Désynchronisation de l’horloge interne : des conséquences en santé publique

Y. Touitou La Revue du Praticien, 2016, vol.66, n°5, pp. 534-538. Bibliographie
"L’horloge interne, localisée dans les noyaux suprachiasmatiques de l’hypothalamus, est sous le contrôle de facteurs génétiques (les gênes d’horloge) et de facteurs environnementaux (les alternances de lumière-obscurité et de veille-sommeil)".

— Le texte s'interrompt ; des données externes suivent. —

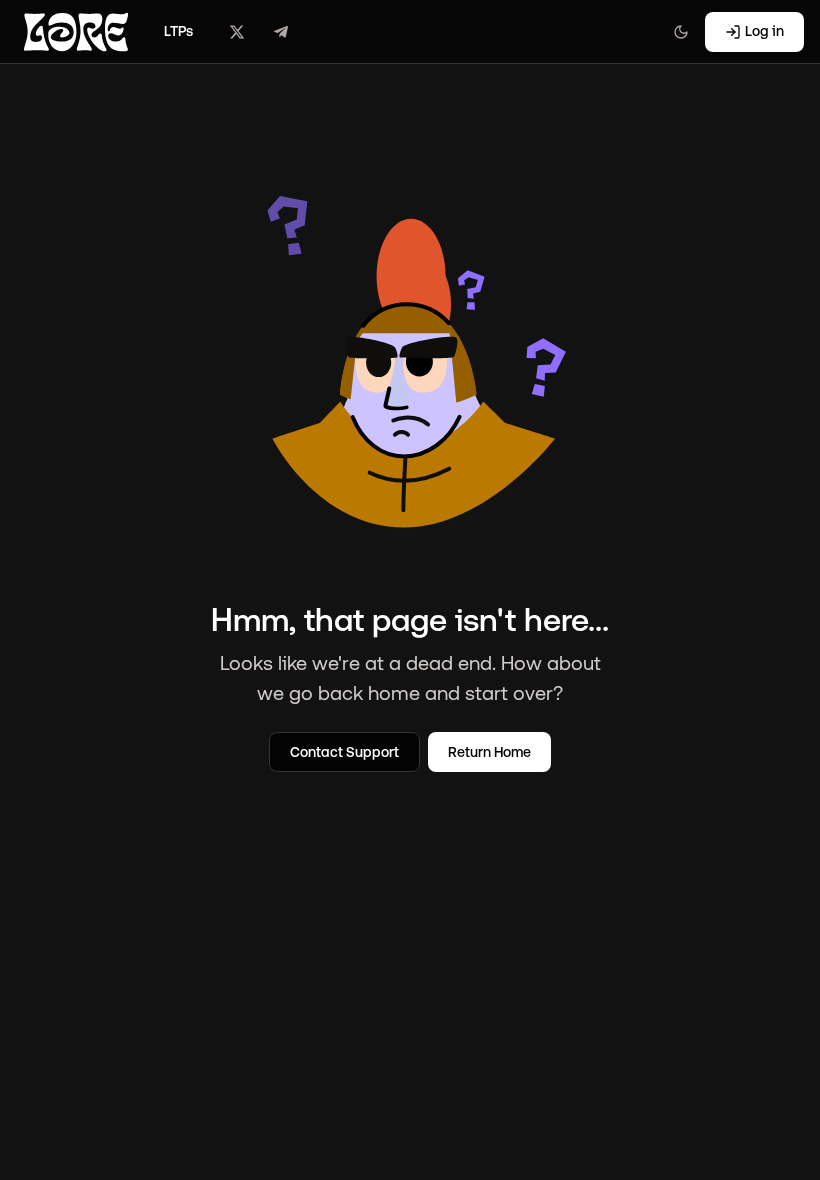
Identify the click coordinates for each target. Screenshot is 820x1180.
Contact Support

La lumière est le synchroniseur le plus puissant chez l’homme de l’horloge interne. Le signal lumineux suit un trajet complexe de la rétine à la glande pinéale qui sécrète la mélatonine, uniquement la nuit avec un pic vers 2-3h . Selon l’heure d’exposition, la lumière a des effets différents : une exposition le matin avance la phase des rythmes et une exposition en fin d’après-midi la retarde.
La désynchronisation de cette horloge se produit en cas de décalage horaire lors des vols transméridiens, du travail posté ou du travail de nuit, mais aussi lorsque les synchroniseurs ne sont pas utilisés par l’organisme (comme dans les maladies psychiatriques ou le vieillissement), lorsqu’ils sont mal perçus (cécité, dégénérescence rétinienne), lorsque l’horloge dysfonctionne (dépression, cancers hormonodépendants, usage d’alcool ou de médicaments).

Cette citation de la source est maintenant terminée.